Orientalisches Flair und lebendige
Geschichte begegnen dem Reisenden nicht nur in den Königsstädten
Fès, Meknès, Rabat und Marrakech, sondern auch in zahlreichen
kleineren Städtchen und Dörfern, in Palästen und alten Kasbahs im
ganzen Land.
Einen Kontrast dazu bilden Städte
wie Essaouira oder Sidi Ifni, die mit ihrem spanischen und
portugiesischen Stil lebhaft an die Kolonialzeit erinnern.
Obwohl Marokko über ein gutes Netz
von Asphaltstrassen verfügt, kommt auch ein Offroad-Freund auf
seine Kosten. Es gibt zahlreiche schöne Pistenrouten, sowohl im
Hochgebirge als auch in flacherem Gelände an der südlichen
Atlanktikküste oder in Südmarokko.
Auch Wanderfreunden, Bergsteigern
oder Mountainbikern bieten sich in den marokkanischen Gebirgen
fantastische Möglichkeiten. Zu beachten ist allerdings, dass
bereits ab Spätherbst Schneefälle möglich sind. Für zahlreiche
Gebirgsstrecken besteht in den Wintermonaten eine Schneesperre.

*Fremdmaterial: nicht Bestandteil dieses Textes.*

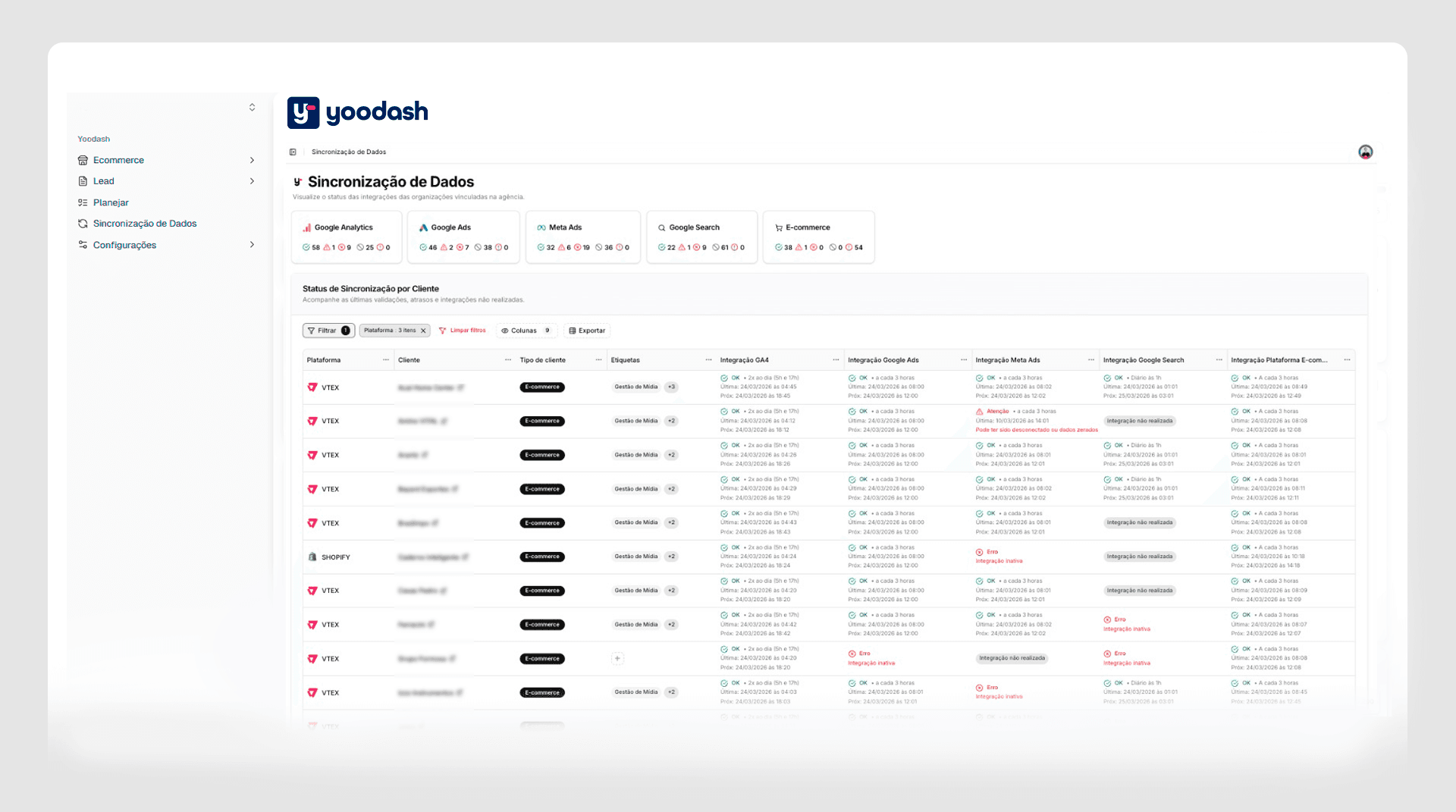
Task: Click the Meta Ads infinity icon
Action: pos(541,227)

Teilweise mit Risiken verbunden ist
das Bereisen der
Wüstengebiete in den Grenzregionen Marokkos (Minenproblematik -
siehe Punkt Grenzen). Wer in diesen Gebieten Touren unternehmen
möchte, sollte vorab Erkundigungen einholen. Nicht betroffen von
der Minenproblematik ist die schöne (wenn auch kleine)

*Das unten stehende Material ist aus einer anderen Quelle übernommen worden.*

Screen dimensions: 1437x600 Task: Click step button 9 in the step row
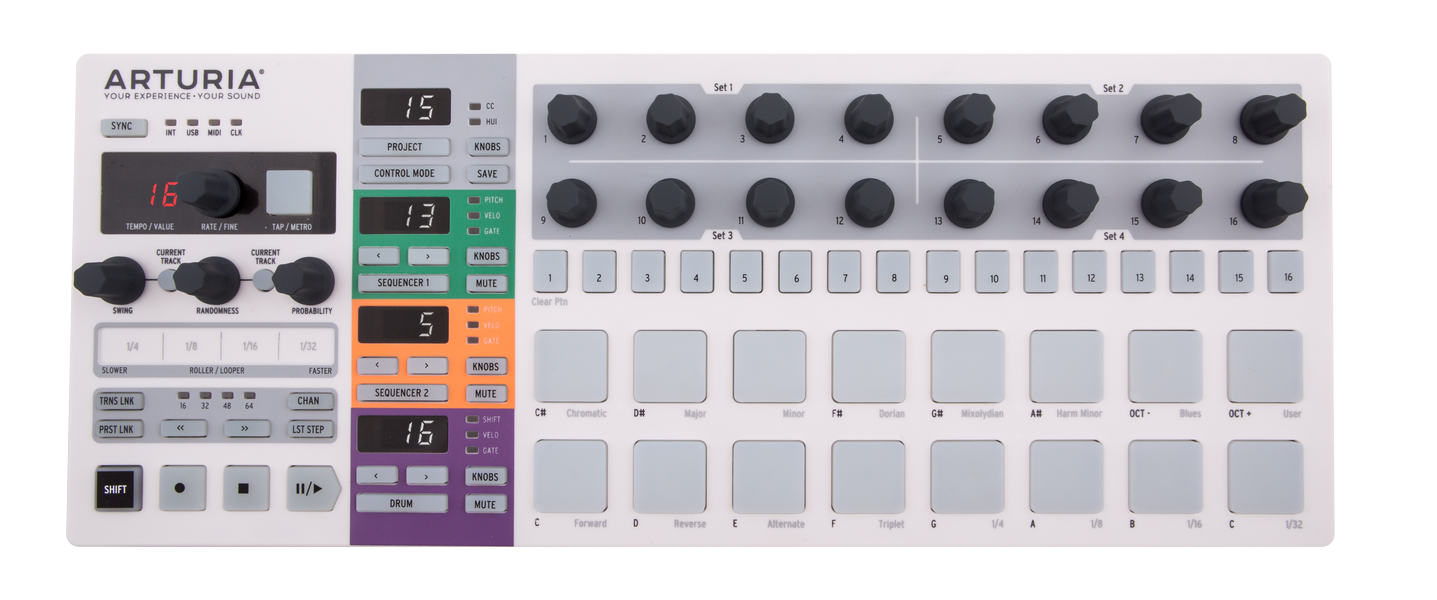click(943, 272)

Sanddünenregion des Erg Chebbi.
Wer bereits andere nordafrikanische
Länder besucht hat, wird sich in Marokko über das bedeutend
umfangreichere kulinarische Angebot freuen; und wer ein gutes Glas
Wein zum Essen liebt, dem empfehlen wir den (von lizenzierten
Restaurants angebotenen) marokkanischen Wein. An Orten, die vom
Tourismus leben, bewegen sich allerdings die Preise für Speisen und
Getränke auf europäischem Niveau. Vorsicht: Wenn es keine
Speisekarte mit gedruckten Preisen gibt, immer vor der Bestellung
den Preis besprechen!
Auch Selbstversorger müssen in
Marokko auf nichts verzichten, was sie von zu Hause gewöhnt sind;
alles zu haben (auch alkoholische Getränke) ist z.B. in den grossen
Supermärkten der Kette Marjane (in der Regel bei den grossen
Städten zu finden).

Anreise mit dem Auto
Die Auswahl an Fährverbindungen nach
Marokko ist vielfältig. Wer die lange Anfahrt bis Südspanien nicht
scheut, kann beispielsweise von Alméria oder Algéciras übersetzen
(nach Tanger, Ceuta oder Melilla).
Bequemer ist es, von Sète oder Genua
nach Tanger zu verschiffen. Ab Genua verkehrt eine Fähre der
Gesellschaft Comanav (nicht ganzjährig), ab Sète bieten sowohl
Comanav als auch Comarit Überfahrten an.
Infos zu Fahrplänen und Tarifen:
www.comanav.com
www.comarit.com
Sehr gute Erfahrungen im Buchen von
Tickets haben wir mit der französischen Agentur Euromer gemacht
(verkauft Tickets für beide Linien). Fahrpläne und Tarife unter:
http://www.euromer.net/pages/mat.php

Besondere
Bestimmungen für die Einreise
Für
den Import folgender Geräte hat Marokko am 29. Dezember 04 neue
Bestimmungen erlassen:
-
Handies
- Anrufbeantworter
- Faxgeräte
- Telefonapparate
- in Laptops integrierte Modems
- GPS-Empfänger
Privatpersonen
haben ein Formular auszufüllen - siehe PDF-Datei zum Download - und
bei der Grenzzollstelle abzugeben.
Die
Geräte dürfen nur zum eigenen Gebrauch eingeführt werden.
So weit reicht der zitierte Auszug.